About this task: Only the lines below from the one containing "Current Students [button] (852, 50)" through the one containing "668 Form Series (215, 2291)" belong in the answer, repeated exactly and without pictures.

Given entries:

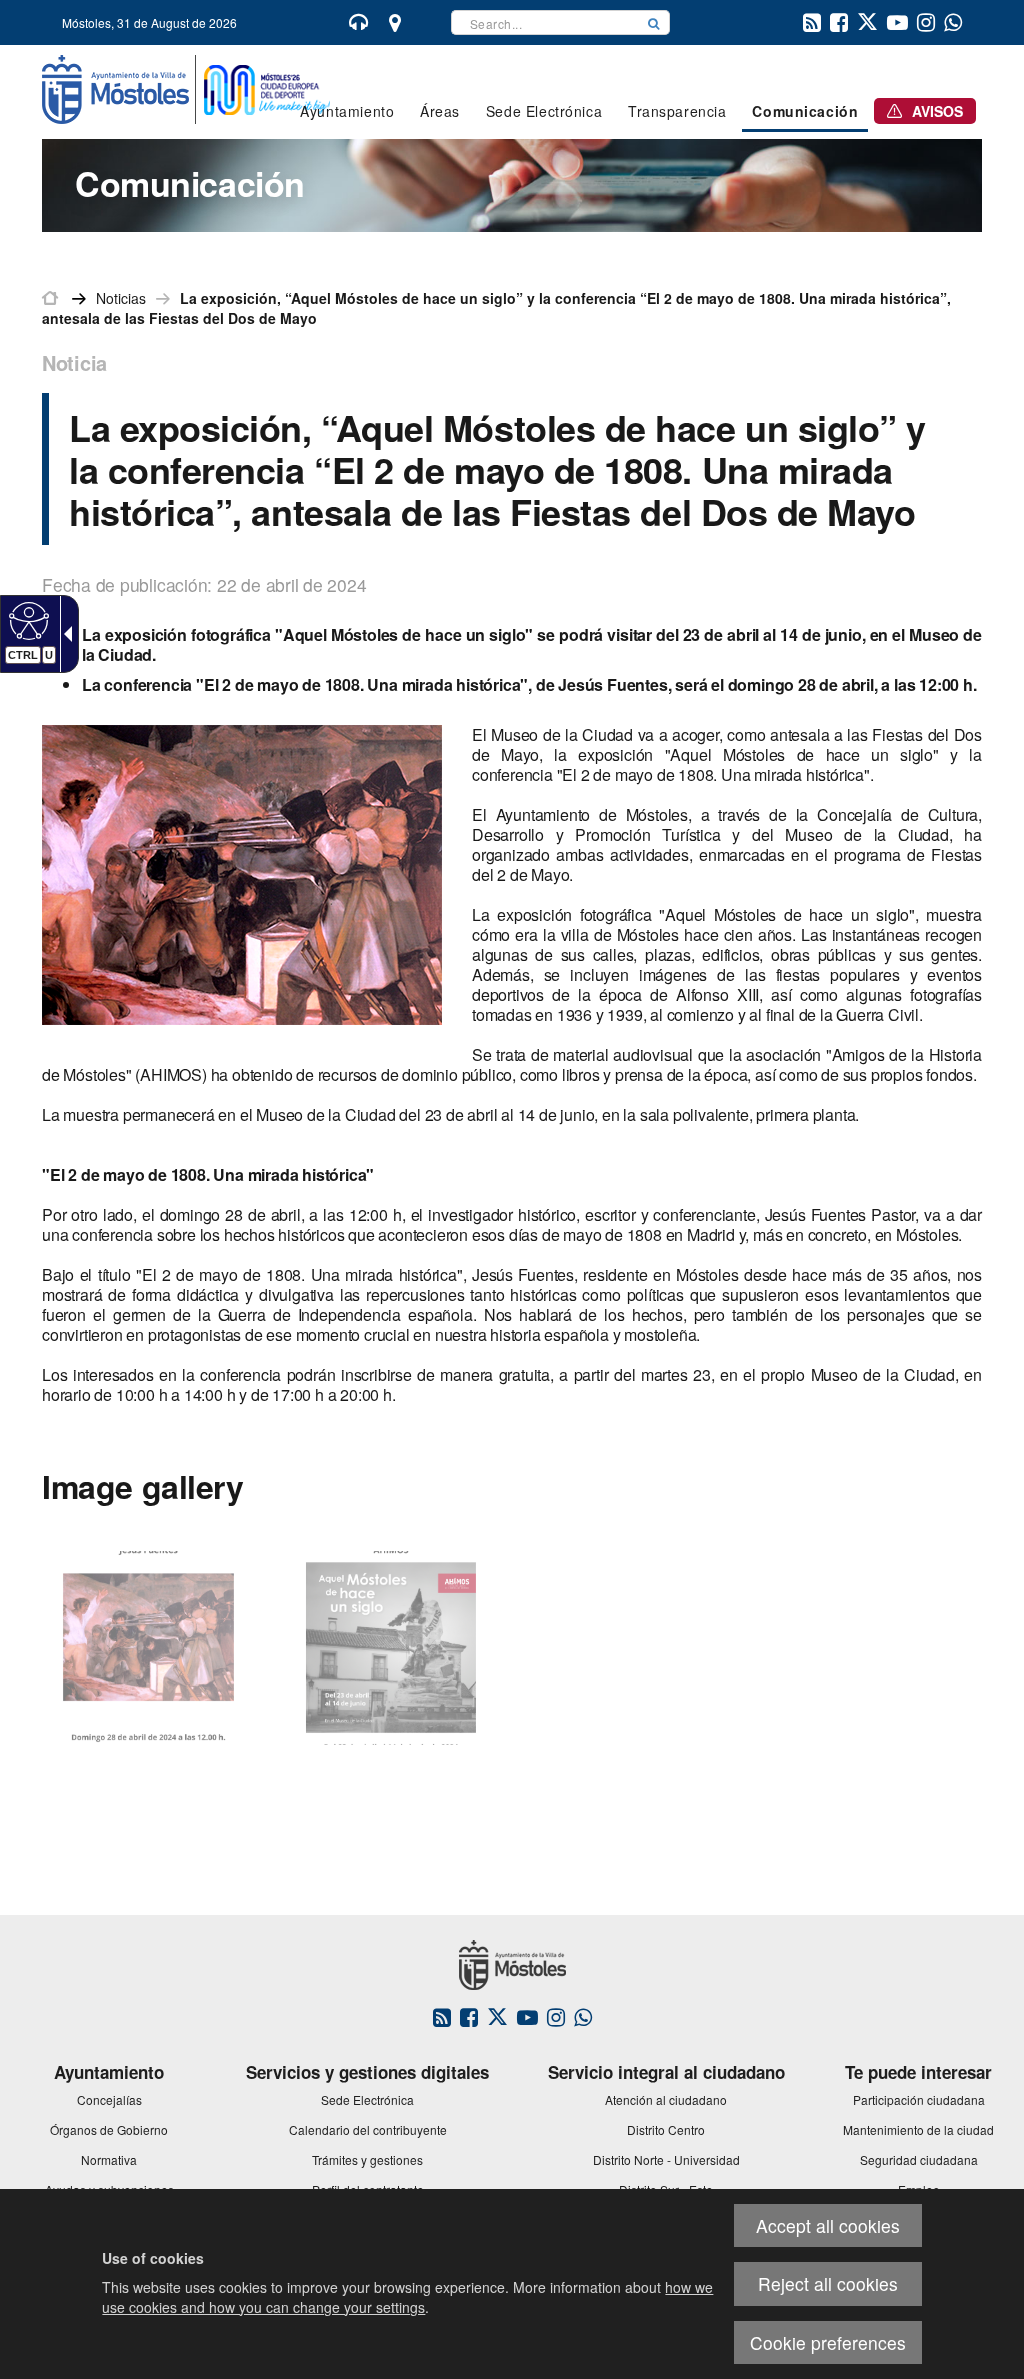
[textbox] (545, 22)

* * *

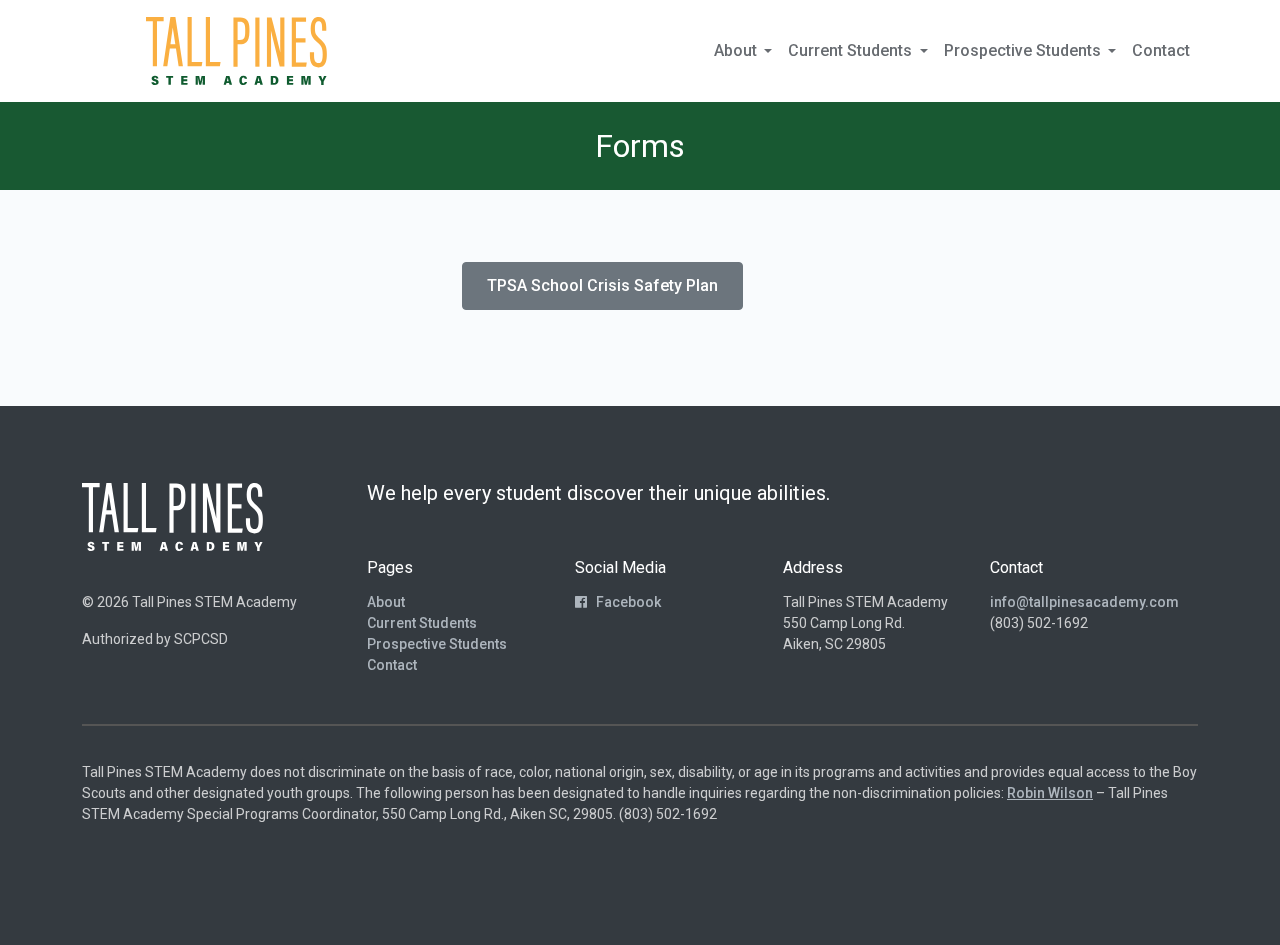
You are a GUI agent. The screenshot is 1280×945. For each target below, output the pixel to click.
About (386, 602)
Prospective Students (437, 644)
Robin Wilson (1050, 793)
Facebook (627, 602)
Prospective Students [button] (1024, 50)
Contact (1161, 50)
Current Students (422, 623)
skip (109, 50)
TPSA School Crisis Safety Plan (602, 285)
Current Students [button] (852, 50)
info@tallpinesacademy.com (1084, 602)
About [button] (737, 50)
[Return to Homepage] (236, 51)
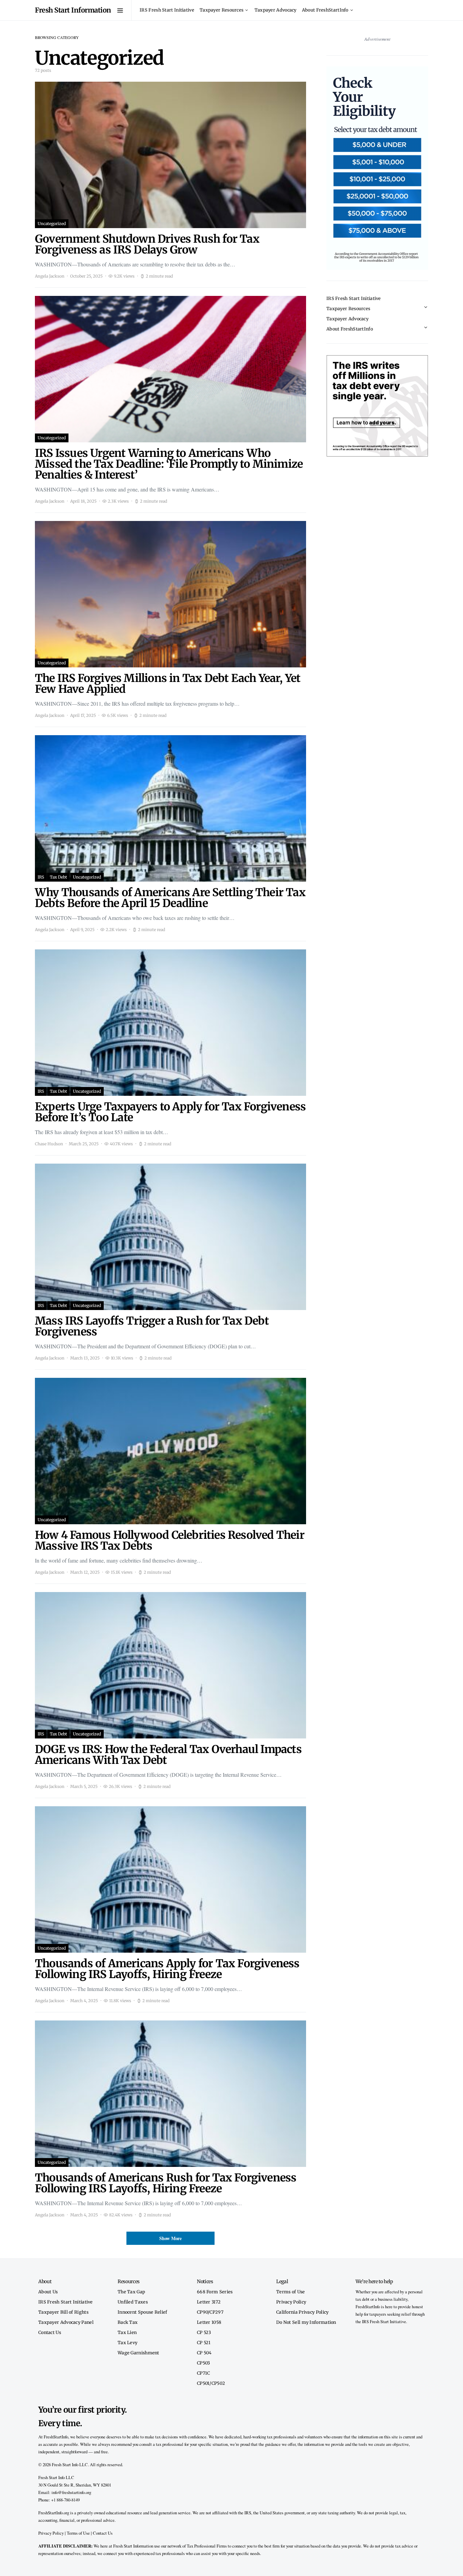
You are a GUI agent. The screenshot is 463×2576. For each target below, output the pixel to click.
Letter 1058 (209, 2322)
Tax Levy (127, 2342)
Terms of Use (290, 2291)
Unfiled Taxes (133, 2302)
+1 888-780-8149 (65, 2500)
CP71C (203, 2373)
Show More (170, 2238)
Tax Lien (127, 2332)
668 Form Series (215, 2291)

Final answer:
Current Students [button] (852, 50)
info@tallpinesacademy.com (1084, 602)
About [button] (737, 50)
[Return to Homepage] (236, 51)
You are a GUI agent. The screenshot is 463×2576. For each target below, output the pixel to click.
Letter 1058 (209, 2322)
Tax Levy (127, 2342)
Terms of Use (290, 2291)
Unfiled Taxes (133, 2302)
+1 888-780-8149 (65, 2500)
CP71C (203, 2373)
Show More (170, 2238)
Tax Lien (127, 2332)
668 Form Series (215, 2291)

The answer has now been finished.